Over a period of approximately 2,500 years, Sinope has at various times been settled by Colchians and then the Greeks (in the late 7th, late 5th, and 4th–3rd centuries BC) and by Turkic people beginning in the 13th century. In the 19th and 20th centuries it was also settled by the muhacir who immigrated from the Balkans and Caucasus.

The Greek colony of Sinope (Σινώπη) was founded by Ionians from the city of Miletus. Sinope issued its own coinage, founded colonies, and gave its name to a red earth pigment called sinopia, which was mined in Cappadocia for use throughout the ancient world. Some scholars have dated the earliest Greek colonization of Sinope to the 7th c. BC, while others have proposed an earlier date in the 8th c. While literary evidence exists supporting earlier settlement, archaeological evidence has been found of Greek settlement around the Black Sea region beginning in the late 7th century.

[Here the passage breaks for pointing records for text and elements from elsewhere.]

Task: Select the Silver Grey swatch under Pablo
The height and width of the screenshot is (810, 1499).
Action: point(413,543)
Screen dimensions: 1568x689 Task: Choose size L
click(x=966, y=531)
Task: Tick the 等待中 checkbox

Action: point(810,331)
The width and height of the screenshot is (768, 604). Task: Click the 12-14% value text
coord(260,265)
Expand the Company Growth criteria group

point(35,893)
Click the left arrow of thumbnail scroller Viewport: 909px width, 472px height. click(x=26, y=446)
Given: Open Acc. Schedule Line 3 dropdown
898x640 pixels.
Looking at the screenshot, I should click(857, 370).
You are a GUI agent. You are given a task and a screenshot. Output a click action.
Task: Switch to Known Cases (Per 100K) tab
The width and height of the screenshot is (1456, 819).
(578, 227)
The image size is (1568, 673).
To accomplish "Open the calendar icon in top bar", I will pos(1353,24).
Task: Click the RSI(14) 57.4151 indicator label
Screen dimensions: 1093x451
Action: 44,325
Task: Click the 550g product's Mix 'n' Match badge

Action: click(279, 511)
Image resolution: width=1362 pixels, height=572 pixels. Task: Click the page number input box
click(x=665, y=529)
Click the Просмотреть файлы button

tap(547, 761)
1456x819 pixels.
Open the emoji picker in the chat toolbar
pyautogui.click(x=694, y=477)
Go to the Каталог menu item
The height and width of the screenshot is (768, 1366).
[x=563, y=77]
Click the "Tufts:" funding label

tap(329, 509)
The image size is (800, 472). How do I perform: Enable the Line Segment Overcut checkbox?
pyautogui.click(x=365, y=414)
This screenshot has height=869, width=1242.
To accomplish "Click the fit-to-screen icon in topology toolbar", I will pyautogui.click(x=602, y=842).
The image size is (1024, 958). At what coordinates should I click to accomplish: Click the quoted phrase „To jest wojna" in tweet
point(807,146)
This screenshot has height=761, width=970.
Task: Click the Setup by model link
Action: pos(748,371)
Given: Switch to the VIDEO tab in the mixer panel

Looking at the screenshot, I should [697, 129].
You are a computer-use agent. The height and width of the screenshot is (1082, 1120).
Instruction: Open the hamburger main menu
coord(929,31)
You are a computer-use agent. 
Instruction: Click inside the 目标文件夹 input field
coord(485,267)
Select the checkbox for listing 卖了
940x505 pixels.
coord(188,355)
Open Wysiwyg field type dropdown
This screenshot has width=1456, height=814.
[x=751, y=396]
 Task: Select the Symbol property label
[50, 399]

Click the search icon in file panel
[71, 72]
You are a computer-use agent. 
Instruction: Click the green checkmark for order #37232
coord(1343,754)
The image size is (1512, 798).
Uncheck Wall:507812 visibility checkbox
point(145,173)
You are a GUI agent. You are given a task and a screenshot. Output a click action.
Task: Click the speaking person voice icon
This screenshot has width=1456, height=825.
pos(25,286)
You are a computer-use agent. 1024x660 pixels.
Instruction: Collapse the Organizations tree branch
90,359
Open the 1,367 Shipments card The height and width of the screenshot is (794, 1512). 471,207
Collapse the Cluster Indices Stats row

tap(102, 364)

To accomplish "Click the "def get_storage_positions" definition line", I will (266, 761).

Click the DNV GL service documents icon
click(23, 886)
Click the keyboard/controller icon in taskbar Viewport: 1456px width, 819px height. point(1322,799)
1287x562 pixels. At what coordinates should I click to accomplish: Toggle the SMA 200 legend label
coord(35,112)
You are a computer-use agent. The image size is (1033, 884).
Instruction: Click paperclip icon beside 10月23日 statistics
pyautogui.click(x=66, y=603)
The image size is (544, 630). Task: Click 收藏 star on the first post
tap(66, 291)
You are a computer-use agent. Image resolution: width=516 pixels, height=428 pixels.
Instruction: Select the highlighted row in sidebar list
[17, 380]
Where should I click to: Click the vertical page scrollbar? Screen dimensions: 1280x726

Sinope was strategically located among the trade routes that were developing on the southern Coast of the Black Sea, but remained relatively isolated from other inland communities until the 4th century BC. There is literary evidence of early links between Colchis and Sinope in mythological tradition. Strabo's writings link the legendary founder of Sinope, Autolycus, with Jason and the Argonauts. Polybius described Sinope as being "on the way to Phasis". The Persian Achaemenid Empire's northward expansion in the 4th century disrupted Sinope's control over its eastern colonies, including Trapezus (present day Trabzon). The satrap Datames briefly occupied the city around 375 BC. There is archaeological evidence of increased economic activity between the port city of Sinope and the surrounding inland areas during between 4th and 1st c. BC. Sinope appears to have maintained its independence from the dominion of Alexander the Great, and with the help of Rhodes turned back an assault led by Mithridates II of Pontus in 220 BC. Sinope eventually fell to Pharnaces I in 183 BC, after which it became the capital of the Pontic Kingdom.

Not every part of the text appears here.